Collected data entries:
----
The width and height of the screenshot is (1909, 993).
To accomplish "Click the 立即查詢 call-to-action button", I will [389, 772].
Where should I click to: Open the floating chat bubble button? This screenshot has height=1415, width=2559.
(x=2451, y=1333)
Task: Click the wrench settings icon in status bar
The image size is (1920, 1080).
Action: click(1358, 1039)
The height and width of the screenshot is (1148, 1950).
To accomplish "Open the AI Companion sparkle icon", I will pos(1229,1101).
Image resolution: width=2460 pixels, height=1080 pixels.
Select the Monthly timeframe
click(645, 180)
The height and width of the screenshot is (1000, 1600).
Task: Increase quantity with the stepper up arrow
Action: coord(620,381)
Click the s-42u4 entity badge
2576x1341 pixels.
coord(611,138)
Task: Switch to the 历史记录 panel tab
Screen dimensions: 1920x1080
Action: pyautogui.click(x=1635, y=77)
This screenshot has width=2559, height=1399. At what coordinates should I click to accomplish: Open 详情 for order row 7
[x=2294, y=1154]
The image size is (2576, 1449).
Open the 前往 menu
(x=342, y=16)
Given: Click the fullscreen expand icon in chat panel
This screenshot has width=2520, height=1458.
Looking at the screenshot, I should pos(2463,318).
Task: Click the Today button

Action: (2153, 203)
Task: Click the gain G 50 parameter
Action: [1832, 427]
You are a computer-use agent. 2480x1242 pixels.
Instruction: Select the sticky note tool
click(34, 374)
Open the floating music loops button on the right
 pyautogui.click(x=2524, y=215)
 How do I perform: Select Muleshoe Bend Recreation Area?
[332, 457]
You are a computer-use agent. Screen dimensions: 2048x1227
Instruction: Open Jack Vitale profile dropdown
----
▶ [Exercise objective]: Copy out the lines starting at the one containing "Open the floating music" and ending with the last line of the entries. Include nothing else.

▶ [Response]:
Open the floating music loops button on the right
 pyautogui.click(x=2524, y=215)
 How do I perform: Select Muleshoe Bend Recreation Area?
[332, 457]
You are a computer-use agent. Screen dimensions: 2048x1227
Instruction: Open Jack Vitale profile dropdown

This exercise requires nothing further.